→ **TASK DESCRIPTION**
Please write the next part of the lab report on building field navigation maps of the Priory, picking up after its final sentence.

╭─ EXTRACTED TEXT

Monday, March 6, 2017

Lab 4: Development of a Field Navigation Map

Introduction

The purpose of this lab was to create two functional navigation maps that will be used in a future exercise.  Navigation requires two sets of tools.  First, tools to perform the actual navigation are needed.  These tools range from the stars to GPS systems, or even a simple map.  Second, a type of location system is needed to value to geographic locations.  Location systems often consist of some variation of a coordinate system and some type of a projection.  In this lab two types of coordinate systems were used: UTM coordinate system and a world Geographic Coordinate System of Decimal Degrees.    

Methods

Two different navigation maps were created during this lab of the same study area using different coordinate systems: UTM and GCS.

Study Area
The study area that was created into the navigation maps was a piece of land called the Priory.  The Priory is an area of land owned and operated by the University of Wisconsin- Eau Claire.  This land is used as a private dormitory and a 120 acre wooded area that is used as a children's nature preserve.  Maps of the Priory in relation to the University of Wisconsin- Eau Claire and the Priory itself are in Figure 1 and Figure 2.

Figure 1. Image highlighting the location of the Priory in reference to the University of Wisconsin-Eau Claire main campus.

Figure 2. Image displaying the appearance of the priory campus. 

Coordinate Systems

Coordinate systems are reference systems used to identify the locations of land features, imagery, and geographic observations.  Coordinate systems allow the collaboration of different data sets when they share the same coordinate system.

╰─
╭─ DATASET EXTRACT

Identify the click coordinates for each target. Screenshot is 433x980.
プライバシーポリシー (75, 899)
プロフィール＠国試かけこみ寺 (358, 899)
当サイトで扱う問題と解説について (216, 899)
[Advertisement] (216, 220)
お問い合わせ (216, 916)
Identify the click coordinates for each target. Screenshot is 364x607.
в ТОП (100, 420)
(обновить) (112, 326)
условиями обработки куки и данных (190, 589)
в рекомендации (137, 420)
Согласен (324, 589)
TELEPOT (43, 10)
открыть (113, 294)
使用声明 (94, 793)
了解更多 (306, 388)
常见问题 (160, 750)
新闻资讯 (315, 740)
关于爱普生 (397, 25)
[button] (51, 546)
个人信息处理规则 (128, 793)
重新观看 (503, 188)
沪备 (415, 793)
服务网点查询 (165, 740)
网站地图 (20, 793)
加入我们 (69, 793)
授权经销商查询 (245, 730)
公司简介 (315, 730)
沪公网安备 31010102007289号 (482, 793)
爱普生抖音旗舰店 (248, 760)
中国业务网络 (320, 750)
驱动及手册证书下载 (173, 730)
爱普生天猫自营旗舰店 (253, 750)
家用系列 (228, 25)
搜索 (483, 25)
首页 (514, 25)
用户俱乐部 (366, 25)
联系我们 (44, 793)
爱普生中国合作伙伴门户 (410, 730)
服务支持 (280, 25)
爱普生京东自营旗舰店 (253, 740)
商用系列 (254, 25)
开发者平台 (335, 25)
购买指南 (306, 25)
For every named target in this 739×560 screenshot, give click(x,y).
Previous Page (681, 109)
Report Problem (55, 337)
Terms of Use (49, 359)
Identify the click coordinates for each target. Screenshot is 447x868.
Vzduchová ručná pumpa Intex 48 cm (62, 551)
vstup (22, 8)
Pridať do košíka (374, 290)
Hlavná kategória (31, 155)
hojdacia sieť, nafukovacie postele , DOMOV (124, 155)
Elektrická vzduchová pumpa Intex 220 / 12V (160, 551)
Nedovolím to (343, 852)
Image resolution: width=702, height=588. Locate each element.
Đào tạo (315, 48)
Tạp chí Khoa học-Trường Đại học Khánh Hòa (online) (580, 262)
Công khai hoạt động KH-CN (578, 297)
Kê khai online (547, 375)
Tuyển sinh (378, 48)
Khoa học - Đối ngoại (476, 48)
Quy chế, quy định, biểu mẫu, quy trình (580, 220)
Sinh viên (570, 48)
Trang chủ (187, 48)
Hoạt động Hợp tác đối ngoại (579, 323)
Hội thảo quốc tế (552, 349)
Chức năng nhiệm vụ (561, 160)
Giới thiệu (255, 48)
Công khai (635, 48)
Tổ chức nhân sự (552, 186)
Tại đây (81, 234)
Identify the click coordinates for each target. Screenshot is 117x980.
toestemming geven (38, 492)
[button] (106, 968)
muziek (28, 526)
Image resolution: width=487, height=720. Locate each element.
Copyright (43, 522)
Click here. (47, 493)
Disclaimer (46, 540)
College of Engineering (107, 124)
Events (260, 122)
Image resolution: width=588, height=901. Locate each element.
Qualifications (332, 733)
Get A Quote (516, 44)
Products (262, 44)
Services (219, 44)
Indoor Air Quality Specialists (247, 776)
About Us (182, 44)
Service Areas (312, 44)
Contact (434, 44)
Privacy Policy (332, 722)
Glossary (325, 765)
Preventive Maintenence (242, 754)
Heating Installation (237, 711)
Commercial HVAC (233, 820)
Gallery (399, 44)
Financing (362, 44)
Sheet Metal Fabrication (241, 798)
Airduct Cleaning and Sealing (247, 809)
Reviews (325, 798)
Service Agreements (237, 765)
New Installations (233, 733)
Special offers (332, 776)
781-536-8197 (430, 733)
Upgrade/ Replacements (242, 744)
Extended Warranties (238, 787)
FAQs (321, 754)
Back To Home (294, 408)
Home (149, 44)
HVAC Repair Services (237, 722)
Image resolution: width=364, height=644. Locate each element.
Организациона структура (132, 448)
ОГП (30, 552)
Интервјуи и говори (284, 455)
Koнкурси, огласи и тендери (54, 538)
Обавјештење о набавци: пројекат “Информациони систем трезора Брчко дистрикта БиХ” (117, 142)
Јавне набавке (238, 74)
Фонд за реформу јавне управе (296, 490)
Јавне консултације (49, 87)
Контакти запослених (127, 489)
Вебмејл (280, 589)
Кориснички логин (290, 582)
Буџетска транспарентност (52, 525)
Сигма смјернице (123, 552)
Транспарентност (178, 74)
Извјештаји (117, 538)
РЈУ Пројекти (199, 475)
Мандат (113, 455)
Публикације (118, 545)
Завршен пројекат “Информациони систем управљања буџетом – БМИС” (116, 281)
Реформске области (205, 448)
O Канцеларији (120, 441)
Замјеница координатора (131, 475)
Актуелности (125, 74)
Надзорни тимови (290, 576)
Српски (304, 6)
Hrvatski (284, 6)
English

╰─

→ **RESULT FOR THIS EXERCISE**
Coordinate systems are defined by four key features:

  • The measurement framework
    • It can either be geographic, meaning that spherical coordinates which are obtained from measurements from the earth's center.  Otherwise the measurement framework can be planimeteric meaning the earth's coordinates have been projected on to a 2D flat surface.
  • The units of measurement
    • Latitude and longitude measurements typically use decimal degrees while, projected coordinate systems use feet or meters usually.
  • The definition of the map projection for projected coordinate systems.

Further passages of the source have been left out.